Product: Red Hat Enterprise Virtualization Manager Reporter: James W. Mills <jamills>
Component: vdsmAssignee: Francesco Romani <fromani>
Status: CLOSED INSUFFICIENT_DATA QA Contact: meital avital <mavital>
Severity: high Docs Contact:
Priority: high    
Version: 3.3.0CC: bazulay, iheim, jamills, jhunsaker, lpeer, michal.skrivanek, mkalinin, ofrenkel, yeylon
Target Milestone: ---   
Target Release: 3.4.2   
Hardware: All   
OS: Linux   
Whiteboard: virt
Fixed In Version: Doc Type: Bug Fix
Doc Text:
Story Points: ---
Clone Of: Environment:
Last Closed: 2014-06-23 12:35:44 UTC Type: Bug
Regression: --- Mount Type: ---
Documentation: --- CRM:
Verified Versions: Category: ---
oVirt Team: --- RHEL 7.3 requirements from Atomic Host:
Cloudforms Team: --- Target Upstream Version:
Embargoed:

Description James W. Mills 2014-05-06 16:45:24 UTC
Description of problem:

After a redundant storage path outage, customer has 2 hypervisors with VMs reporting as paused, but are in fact still running.

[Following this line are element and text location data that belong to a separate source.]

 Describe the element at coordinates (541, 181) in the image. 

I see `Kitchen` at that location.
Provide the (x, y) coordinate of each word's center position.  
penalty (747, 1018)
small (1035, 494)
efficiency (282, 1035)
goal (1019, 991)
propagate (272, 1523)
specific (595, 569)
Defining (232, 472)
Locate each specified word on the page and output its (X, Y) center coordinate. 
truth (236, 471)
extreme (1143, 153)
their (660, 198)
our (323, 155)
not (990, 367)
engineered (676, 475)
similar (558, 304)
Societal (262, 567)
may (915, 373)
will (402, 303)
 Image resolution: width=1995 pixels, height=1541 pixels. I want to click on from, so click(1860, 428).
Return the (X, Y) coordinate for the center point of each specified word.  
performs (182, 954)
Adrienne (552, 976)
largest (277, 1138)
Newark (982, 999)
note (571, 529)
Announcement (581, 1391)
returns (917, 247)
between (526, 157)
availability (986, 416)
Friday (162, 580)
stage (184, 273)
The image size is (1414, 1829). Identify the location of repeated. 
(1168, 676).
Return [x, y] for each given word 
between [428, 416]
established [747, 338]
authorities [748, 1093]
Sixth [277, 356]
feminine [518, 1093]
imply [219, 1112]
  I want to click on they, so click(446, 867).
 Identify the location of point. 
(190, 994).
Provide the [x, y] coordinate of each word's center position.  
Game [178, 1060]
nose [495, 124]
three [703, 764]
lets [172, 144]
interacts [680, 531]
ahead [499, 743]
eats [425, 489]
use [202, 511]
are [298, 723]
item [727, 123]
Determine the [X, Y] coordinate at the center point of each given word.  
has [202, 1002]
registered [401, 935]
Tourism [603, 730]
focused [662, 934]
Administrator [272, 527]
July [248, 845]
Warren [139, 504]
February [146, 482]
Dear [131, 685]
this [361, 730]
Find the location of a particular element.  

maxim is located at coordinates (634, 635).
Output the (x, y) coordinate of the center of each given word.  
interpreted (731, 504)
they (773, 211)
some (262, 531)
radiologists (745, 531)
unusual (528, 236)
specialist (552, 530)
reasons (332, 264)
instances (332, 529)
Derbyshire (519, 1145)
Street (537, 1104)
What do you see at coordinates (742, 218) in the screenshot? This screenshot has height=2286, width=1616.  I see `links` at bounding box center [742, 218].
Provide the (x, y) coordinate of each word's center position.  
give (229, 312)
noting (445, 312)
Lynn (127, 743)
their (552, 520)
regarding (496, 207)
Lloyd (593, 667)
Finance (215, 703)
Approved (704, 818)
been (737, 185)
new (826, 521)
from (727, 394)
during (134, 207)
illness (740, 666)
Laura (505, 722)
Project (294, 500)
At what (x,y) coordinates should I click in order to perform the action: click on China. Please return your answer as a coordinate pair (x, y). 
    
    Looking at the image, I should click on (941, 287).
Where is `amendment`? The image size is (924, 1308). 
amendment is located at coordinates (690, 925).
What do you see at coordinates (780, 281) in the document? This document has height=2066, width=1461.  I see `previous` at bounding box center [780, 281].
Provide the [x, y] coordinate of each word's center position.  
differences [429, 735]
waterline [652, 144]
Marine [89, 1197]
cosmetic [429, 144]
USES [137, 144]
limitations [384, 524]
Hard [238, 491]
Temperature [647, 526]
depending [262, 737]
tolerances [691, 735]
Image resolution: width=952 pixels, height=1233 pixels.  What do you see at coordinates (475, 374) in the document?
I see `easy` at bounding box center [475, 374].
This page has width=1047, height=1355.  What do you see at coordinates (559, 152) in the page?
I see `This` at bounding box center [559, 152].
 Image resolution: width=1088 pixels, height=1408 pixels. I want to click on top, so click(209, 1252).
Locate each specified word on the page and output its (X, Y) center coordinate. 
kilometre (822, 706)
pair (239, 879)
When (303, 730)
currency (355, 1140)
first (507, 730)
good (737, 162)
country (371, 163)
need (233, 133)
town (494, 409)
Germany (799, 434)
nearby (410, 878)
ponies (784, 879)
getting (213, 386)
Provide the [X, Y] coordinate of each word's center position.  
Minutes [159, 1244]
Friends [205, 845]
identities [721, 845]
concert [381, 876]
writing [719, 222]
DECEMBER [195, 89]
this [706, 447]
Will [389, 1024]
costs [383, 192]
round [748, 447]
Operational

Version-Release number of selected component (if applicable):

* vdsm-4.13.2-0.13.el6ev.x86_64
* Red Hat Enterprise Virtualization Hypervisor release 6.5 (20140407.0.el6ev)

How reproducible:

Not reproducible at this point.  We have been having to rely on customer environment.

Steps to Reproduce:

* Disabled one of the switch network redundant paths

* RHEV detected a fault and started automatically migrating everything at once, overloading the network.

* now many virtual machines are set in a paused state, but they are not paused, and we can't unpause them, can't migrate them, can only shut them down

Actual results:

VMs in paused state according to RHEVM, vdsClient, but in gfact running, and reported as running via virsh directly on host.

Expected results:

vdsm reads state from qemu/libvirt properly

Additional info:

Logs will be attached soon.

Here are the steps we used to attempt to get the status updated:

* Unpause from RHEVM - no change

* Set state to up in DB directly - changed back by vdsm

* Shutdown supervdsm, vdsm, and libvirtd on host, restarted all. - VMs still reporting paused

* Via virsh directly, all VMs report "running", and are reachable on the network.

Comment 2 Omer Frenkel 2014-05-07 06:10:45 UTC
first we need vdsm.log, libvirt.log and engine.log for the time of the failure and also un-pause attempts

paused vms were migrated? if so, are they paused on original source host, or destination.

Comment 5 Francesco Romani 2014-05-12 09:51:26 UTC
taking the bug

Comment 12 Francesco Romani 2014-06-04 13:32:34 UTC
sorry for the noise, wrong browser tab when adding blocked bug.

Comment 15 Francesco Romani 2014-06-23 12:35:44 UTC
The supplied VDSM logs did not cover the incident time window, so it is not possible to understand what happened.